One side according to the present utility model, the supporter are quartz glass.
One side according to the present utility model, the supporter are that the first electrode is to electric grade.
One side according to the present utility model, the first electrode are tabular or aperture plate shape.
One side according to the present utility model, the anode of the power supply connect with the graphene-structured layer of Graphene electrodes
It connects.
The second surface of one side according to the present utility model, the supporting layer is provided with temperature regulating device, the temperature control
Device includes the heating elements such as electric hot plate, electrothermal ring or heating wire.

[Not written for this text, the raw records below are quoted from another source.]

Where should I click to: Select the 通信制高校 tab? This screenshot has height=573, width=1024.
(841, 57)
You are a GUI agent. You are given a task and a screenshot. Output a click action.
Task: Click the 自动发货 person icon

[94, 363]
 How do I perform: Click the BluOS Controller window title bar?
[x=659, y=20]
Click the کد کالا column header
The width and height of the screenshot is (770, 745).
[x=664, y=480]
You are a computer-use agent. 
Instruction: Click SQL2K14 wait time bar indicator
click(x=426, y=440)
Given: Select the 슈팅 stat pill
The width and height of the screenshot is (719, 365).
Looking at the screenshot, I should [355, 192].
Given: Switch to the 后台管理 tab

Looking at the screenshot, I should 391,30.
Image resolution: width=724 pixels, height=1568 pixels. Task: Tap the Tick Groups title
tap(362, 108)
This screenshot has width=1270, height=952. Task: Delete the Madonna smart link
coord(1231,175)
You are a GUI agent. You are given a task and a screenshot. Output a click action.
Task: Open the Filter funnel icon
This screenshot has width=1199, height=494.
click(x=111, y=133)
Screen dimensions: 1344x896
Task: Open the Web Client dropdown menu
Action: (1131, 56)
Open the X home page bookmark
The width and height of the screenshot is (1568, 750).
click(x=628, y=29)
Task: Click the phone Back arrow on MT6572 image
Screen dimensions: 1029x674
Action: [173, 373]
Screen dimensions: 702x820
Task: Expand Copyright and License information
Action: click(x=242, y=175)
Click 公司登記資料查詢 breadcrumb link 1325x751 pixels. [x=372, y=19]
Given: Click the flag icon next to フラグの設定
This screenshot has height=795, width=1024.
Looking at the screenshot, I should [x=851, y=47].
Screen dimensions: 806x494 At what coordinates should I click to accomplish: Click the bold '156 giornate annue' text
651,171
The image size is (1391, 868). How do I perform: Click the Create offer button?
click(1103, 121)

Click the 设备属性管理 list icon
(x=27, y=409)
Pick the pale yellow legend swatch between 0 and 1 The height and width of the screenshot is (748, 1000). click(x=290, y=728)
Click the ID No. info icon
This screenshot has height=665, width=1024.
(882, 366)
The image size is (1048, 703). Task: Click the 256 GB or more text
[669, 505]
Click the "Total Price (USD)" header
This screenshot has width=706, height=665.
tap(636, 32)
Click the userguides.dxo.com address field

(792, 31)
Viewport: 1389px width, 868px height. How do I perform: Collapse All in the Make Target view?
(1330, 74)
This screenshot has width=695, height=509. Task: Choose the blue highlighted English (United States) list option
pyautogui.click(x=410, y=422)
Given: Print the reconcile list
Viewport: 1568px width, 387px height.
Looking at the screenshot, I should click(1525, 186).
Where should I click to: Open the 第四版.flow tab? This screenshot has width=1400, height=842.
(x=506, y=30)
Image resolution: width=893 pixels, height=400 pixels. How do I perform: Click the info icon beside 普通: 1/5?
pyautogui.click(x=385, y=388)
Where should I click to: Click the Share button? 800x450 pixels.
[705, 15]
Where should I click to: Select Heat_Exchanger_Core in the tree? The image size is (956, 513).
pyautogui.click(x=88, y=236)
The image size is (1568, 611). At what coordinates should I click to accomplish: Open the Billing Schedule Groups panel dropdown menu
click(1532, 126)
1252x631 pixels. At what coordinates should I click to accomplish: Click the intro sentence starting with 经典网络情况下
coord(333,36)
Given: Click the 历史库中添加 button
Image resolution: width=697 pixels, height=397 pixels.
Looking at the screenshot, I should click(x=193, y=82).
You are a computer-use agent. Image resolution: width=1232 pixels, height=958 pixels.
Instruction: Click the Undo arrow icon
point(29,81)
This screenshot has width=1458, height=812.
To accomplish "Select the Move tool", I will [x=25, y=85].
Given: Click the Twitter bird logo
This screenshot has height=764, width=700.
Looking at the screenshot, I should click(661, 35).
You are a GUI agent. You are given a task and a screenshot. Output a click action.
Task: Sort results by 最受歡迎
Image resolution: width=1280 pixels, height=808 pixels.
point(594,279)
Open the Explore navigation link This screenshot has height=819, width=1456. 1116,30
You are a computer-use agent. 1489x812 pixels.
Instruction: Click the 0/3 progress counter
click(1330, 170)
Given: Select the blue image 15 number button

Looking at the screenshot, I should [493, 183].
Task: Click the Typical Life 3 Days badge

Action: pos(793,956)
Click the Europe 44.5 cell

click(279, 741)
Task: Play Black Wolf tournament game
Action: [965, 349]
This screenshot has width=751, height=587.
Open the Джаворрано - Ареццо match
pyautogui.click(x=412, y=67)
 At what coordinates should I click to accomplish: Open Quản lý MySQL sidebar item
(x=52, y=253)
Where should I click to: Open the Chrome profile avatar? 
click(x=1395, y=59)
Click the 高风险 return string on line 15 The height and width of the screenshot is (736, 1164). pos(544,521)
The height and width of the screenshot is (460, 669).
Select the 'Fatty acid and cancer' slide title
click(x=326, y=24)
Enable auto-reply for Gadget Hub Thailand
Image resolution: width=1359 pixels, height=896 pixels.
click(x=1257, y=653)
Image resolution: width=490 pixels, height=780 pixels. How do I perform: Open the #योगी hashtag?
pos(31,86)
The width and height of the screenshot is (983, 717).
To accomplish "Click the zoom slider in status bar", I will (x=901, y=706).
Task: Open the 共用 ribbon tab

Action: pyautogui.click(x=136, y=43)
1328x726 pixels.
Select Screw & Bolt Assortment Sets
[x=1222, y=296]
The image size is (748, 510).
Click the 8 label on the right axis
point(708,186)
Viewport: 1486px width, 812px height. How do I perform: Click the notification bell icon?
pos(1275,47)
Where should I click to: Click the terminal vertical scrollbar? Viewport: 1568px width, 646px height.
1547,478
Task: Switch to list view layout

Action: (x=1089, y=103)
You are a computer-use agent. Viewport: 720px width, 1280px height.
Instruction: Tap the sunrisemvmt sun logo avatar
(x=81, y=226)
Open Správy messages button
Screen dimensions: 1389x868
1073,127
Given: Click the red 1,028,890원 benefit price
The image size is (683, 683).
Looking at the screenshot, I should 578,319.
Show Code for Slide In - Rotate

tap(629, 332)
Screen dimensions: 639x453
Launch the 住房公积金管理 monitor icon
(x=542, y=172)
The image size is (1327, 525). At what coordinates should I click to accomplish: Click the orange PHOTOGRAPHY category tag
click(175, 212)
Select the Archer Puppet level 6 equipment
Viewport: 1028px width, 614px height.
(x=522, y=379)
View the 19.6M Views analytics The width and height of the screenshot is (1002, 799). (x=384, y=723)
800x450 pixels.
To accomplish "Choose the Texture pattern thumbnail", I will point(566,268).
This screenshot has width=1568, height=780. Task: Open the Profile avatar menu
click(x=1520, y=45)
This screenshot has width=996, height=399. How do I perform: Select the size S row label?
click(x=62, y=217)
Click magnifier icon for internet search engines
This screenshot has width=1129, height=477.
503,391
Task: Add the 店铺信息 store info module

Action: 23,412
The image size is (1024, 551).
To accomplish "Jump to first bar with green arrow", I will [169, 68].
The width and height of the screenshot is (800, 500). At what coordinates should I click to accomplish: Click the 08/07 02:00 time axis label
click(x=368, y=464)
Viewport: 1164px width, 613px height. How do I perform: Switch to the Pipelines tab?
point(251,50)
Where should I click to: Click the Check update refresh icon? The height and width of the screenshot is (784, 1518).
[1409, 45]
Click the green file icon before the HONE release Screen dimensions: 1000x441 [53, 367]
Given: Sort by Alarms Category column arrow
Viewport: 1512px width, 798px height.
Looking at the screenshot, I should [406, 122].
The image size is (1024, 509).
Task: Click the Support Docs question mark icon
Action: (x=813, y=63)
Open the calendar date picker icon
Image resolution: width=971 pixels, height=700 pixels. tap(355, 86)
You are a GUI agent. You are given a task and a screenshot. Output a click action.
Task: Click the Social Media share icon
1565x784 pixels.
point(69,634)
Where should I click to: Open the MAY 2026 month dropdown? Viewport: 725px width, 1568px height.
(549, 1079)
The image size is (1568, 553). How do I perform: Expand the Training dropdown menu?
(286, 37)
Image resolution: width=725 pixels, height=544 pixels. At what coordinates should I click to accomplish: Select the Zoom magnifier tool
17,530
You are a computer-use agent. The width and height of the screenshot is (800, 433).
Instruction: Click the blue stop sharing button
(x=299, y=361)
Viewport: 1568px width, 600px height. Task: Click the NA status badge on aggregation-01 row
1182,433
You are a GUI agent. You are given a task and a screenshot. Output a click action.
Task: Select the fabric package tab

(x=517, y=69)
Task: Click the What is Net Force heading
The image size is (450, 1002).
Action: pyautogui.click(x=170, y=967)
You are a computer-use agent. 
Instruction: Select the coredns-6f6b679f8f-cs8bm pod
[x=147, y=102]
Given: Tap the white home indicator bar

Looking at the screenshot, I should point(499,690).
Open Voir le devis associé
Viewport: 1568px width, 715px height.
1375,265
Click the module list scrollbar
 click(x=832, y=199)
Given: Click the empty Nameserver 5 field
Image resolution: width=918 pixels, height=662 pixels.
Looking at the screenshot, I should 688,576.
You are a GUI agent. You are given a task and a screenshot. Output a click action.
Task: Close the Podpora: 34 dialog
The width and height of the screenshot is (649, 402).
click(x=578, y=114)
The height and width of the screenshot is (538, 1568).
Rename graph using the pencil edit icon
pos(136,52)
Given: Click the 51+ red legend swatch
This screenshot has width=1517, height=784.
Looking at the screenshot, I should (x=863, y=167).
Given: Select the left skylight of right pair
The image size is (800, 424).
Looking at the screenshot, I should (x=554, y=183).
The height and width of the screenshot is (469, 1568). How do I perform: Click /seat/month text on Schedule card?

One side according to the present utility model, the photic emitter are set to the outside of temperature regulating device.
One side according to the present utility model, the photic emitter use ultraviolet emission device.
One side according to the present utility model, the ultraviolet emission device include diode, xenon lamp, krypton lamp, mercury lamp
Or the ultraviolet generator of at least one of ultraviolet laser.
The utility model additionally provides a kind of electrode of photoemission ionization source, for the above-mentioned photoelectricity hair based on graphene
Penetrate the Graphene electrodes described in ionization source.
Description of the drawings
Attached drawing is used to provide a further understanding of the present invention, and a part for constitution instruction, with this practicality
Novel embodiment for explaining the utility model, does not constitute limitations of the present invention together.In the accompanying drawings:
Fig. 1 is the structural representation of the photoemission ionization source based on graphene of one embodiment according to the present utility model
Figure;
Fig. 2 is the structural representation of the photoemission ionization source based on graphene of one embodiment according to the present utility model
Figure;
Fig. 3 is the structural representation of the photoemission ionization source based on graphene of one embodiment according to the present utility model
Figure;
Fig. 4 is the structural representation of the photoemission ionization source based on graphene of one embodiment according to the present utility model
Figure.
Specific implementation mode
Hereinafter, certain exemplary embodiments are simply just described.As one skilled in the art will recognize that
Like that, without departing from the spirit or scope of the present utility model, it can be changed by various different modes described real
Apply example.Therefore, attached drawing and description are considered essentially illustrative rather than restrictive.
In the description of the present invention, it should be understood that the orientation or position of the instructions such as term " inside " " outside "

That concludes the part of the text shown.